1. Stop clamoring for answers. Sure, they’ll come, but only in drips and drabs, and usually paired with a fresh batch of questions. And even though Cuse and Lindelof keep insisting that they’ve got a master plan, that every loose thread will eventually be tied up, I don’t believe them, chiefly because it’s impossible. Hundreds of little details, filed away and catalogued by obsessive followers, are bound to remain unresolved, like cowlicks that simply won’t lie down. And you, dear “Lost” fan, need start being OK with this. If you think I’m joking, go find some “X-Files” fans. Those sorry clowns are still waiting for answers, a decade after the show ended; they’re going from geek convention to geek convention trying to find them. Don’t turn out like this.
2. Stop trying to figure it all out.
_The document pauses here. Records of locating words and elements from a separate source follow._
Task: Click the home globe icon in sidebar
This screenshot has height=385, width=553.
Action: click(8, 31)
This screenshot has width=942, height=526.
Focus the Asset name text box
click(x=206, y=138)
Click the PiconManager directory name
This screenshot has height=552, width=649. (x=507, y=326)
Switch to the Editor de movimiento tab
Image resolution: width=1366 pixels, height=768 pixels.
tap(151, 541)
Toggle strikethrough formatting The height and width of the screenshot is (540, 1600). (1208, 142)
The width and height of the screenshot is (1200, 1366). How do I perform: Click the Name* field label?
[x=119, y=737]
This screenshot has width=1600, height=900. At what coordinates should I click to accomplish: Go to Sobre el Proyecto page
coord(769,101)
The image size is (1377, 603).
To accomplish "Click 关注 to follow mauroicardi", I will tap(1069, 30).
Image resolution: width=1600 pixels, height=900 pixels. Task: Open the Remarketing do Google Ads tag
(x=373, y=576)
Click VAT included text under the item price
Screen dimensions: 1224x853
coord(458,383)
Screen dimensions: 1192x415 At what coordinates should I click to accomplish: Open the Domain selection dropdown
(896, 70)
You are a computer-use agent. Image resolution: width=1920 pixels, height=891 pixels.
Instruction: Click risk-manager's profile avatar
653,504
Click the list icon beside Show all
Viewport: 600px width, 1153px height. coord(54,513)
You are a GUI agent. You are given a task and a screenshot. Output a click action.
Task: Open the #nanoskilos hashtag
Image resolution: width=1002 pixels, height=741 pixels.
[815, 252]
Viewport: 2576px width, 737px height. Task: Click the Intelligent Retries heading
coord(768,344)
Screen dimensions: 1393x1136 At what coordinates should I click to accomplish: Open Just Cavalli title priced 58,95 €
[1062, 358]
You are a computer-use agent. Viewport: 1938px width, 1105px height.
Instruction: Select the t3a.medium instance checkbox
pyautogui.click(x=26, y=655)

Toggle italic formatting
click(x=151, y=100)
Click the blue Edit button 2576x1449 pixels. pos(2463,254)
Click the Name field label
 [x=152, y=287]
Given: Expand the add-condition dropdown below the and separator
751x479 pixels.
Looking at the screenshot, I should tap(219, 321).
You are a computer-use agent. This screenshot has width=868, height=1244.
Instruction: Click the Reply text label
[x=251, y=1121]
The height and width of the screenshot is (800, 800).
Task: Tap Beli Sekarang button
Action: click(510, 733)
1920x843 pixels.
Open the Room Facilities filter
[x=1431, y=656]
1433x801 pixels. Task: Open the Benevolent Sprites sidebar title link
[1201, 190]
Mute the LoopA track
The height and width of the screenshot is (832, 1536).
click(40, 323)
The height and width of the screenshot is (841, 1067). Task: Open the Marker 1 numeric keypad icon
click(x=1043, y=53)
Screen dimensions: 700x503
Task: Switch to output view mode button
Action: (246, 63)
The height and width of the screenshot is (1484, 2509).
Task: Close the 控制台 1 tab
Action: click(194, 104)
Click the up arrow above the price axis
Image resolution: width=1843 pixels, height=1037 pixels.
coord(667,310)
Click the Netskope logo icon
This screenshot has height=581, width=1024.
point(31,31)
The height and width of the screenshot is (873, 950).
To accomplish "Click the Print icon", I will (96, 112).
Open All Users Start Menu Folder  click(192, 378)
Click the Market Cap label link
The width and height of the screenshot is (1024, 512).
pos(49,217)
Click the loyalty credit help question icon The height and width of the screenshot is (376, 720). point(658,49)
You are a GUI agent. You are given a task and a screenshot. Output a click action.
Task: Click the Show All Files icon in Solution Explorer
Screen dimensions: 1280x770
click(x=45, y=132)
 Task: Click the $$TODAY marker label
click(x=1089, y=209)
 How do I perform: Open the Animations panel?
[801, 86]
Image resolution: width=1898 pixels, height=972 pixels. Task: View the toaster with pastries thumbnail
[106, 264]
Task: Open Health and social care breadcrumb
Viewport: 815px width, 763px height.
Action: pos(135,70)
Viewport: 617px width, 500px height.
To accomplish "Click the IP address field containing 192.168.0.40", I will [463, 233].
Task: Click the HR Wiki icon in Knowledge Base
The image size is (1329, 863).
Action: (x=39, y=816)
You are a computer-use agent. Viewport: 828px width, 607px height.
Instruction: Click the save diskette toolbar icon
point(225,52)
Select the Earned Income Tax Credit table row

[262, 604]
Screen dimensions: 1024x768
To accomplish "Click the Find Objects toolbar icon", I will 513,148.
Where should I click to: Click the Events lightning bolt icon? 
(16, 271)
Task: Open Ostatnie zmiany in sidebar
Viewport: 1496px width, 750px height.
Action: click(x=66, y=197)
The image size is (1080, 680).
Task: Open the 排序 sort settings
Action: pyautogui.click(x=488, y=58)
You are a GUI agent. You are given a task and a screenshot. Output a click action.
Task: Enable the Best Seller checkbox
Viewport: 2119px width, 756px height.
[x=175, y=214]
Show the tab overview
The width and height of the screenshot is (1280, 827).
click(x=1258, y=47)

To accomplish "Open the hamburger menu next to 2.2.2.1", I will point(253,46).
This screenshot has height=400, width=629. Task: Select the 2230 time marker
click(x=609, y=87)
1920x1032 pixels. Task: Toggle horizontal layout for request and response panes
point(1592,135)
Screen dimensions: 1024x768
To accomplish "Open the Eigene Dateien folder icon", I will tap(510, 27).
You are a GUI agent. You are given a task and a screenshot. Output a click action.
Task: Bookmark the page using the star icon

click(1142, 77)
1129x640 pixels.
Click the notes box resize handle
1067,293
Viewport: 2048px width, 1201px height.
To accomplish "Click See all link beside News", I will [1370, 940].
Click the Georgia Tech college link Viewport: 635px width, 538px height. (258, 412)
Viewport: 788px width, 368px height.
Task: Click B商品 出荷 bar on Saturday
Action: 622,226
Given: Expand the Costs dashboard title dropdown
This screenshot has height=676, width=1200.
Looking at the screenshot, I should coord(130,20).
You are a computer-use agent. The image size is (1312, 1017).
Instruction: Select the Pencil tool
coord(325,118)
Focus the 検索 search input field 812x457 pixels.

That splendid first season of “Lost” was a rare example of participatory television. The creators handed all of us the same giant puzzle and invited us to put our heads together and figure it out. Not since “Twin Peaks” had a show been so playfully engrossing. And like everyone else, I joined in, trading e-mails with friends about our grand unification theories of “Lost.” But at some point during the second season, as the effort began to seem futile, my head started to hurt and I gave up. Smartest thing I ever did. For me, “Lost” has gone from active television to passive television, and I’m much happier this way. My advice: pick a theory, either the “Wizard of Oz” theory (they’re all dreaming) or the “Sixth Sense” theory (they’re all dead), and stick to it until you hear otherwise. You’re probably wrong, but you’ll sleep easier.
3. Just watch the darn show. If “Lost” is no longer revolutionary in form, it’s still well-made television: great characters, nice writing, cinema-quality storytelling and, especially, first-rate acting. If you stop expecting the whole to be greater than the sum of its parts, the parts can still satisfy. Take Wednesday night’s episode, the first in a nonstop sprint to the season’s May finale. It’s the backstory of the Queen Other, Juliet, played by the delightfully placid Elizabeth Mitchell, and though we learn a ton about her during this hour, it’s still a mystery whose side she’s really on and what her angle is. But the episode is nevertheless engaging, emotional and, in small doses, enlightening. And even though there are way too many characters on “Lost”—remember John Locke? What happened to him?—that doesn’t mean the new ones aren’t exquisitely crafted. Consider what we do know about Juliet: she’s either a ruthless, stone-cold Lady Macbeth … or Jack’s new love interest. That’s quite a gulf of possibilities and, as usual with this cast, Mitchell makes it fly. So instead of trying to guess which way the writers are going to swerve, just watch the darn thing. You’ll enjoy it more—I promise.
Couldn't agree more.
Winter is Coming.
I don't think LOST has dipped in quality in the slightest, and I have loved the 3rd season so far. And we get answers to questions all the time! What's in the hatch? What happens when you don't press the button? Are there others? What caused the plane to crash?
The only mystery i'm afraid they'll never answer, is just HOW THE HELL DID THAT SHIP GET ON THE ISLAND!?
You know, the ship with the dynamite.